▶ **Required work**
Once you have found the line with "Click the Open file folder icon" in the records below, retype it and every line after it to the end exactly, with no pictures and nothing more.

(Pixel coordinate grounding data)
----

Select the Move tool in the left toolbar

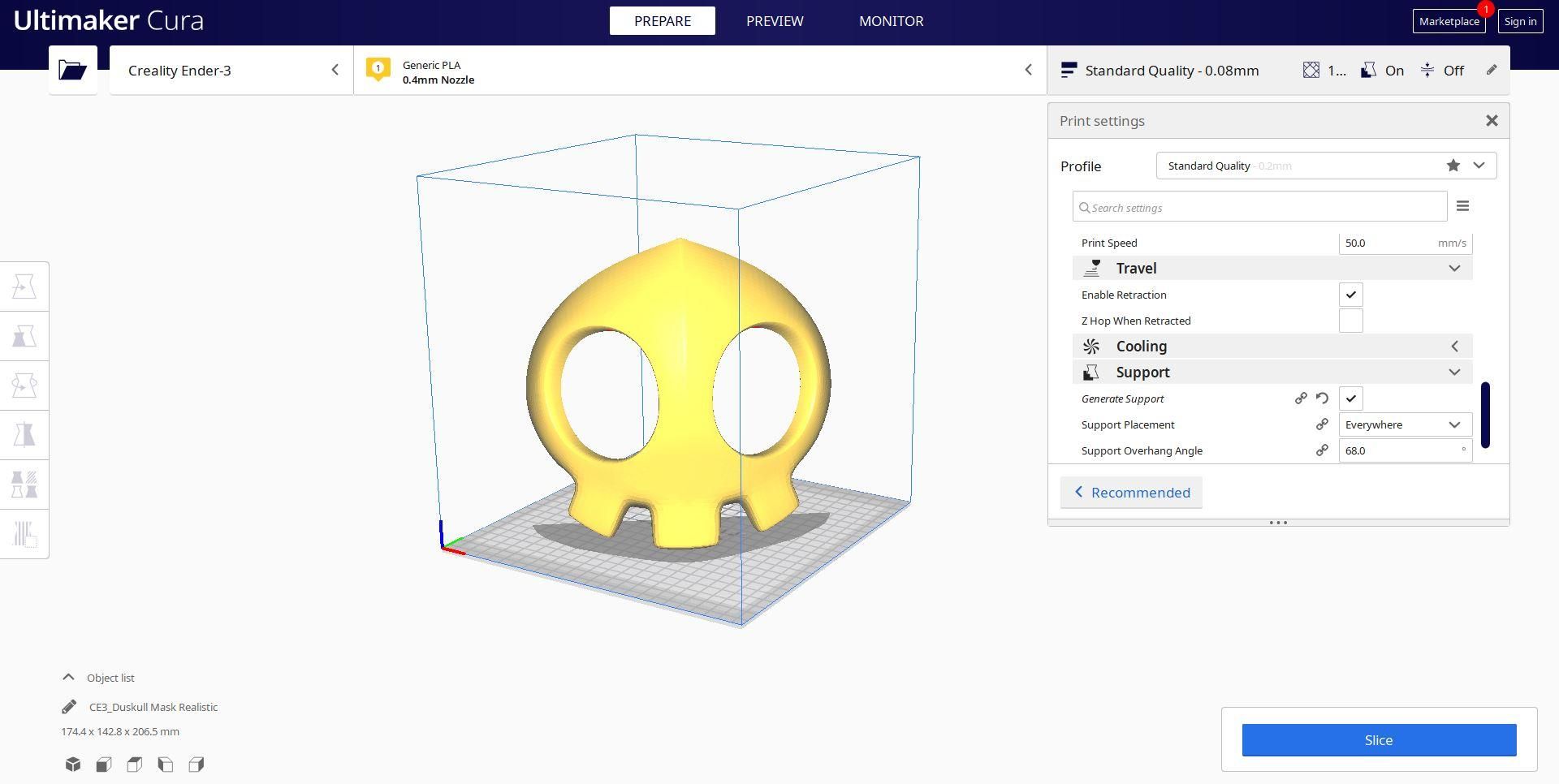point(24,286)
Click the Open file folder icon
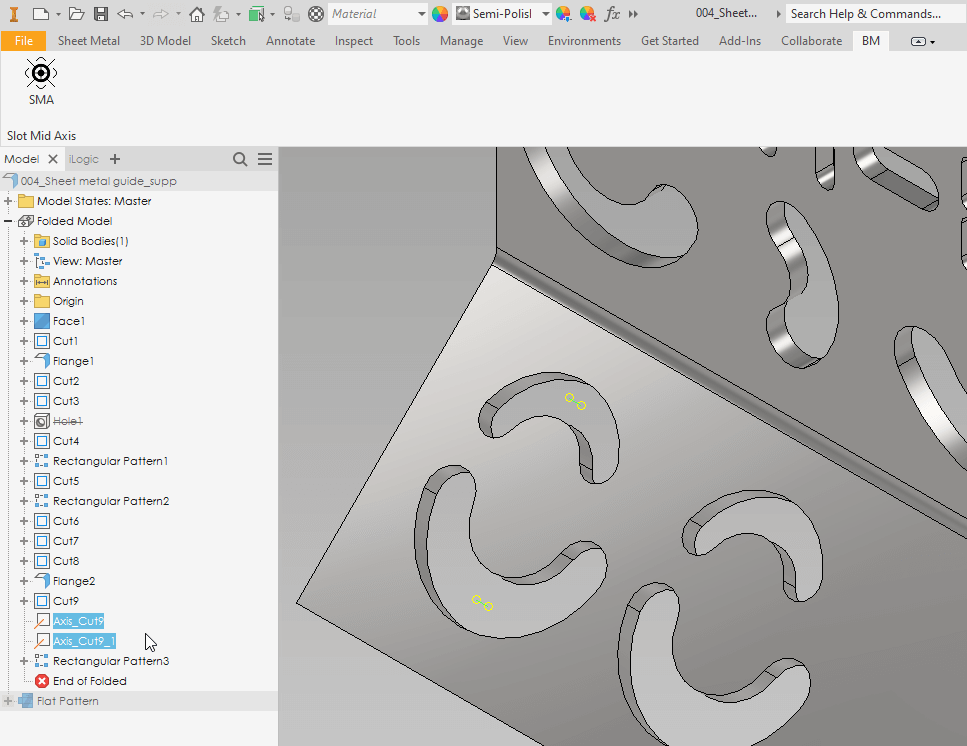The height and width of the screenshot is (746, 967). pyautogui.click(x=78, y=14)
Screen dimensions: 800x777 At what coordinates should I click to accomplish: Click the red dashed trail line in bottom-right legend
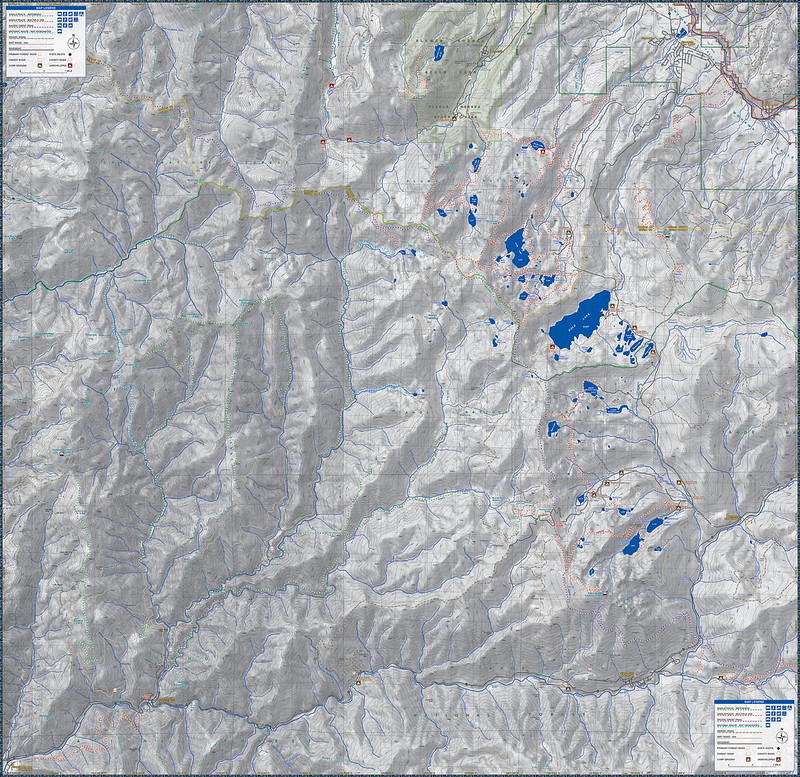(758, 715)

----

▶ **Task response**
Click the Open file folder icon
The height and width of the screenshot is (746, 967). pyautogui.click(x=78, y=14)
Screen dimensions: 800x777 At what coordinates should I click to accomplish: Click the red dashed trail line in bottom-right legend
(758, 715)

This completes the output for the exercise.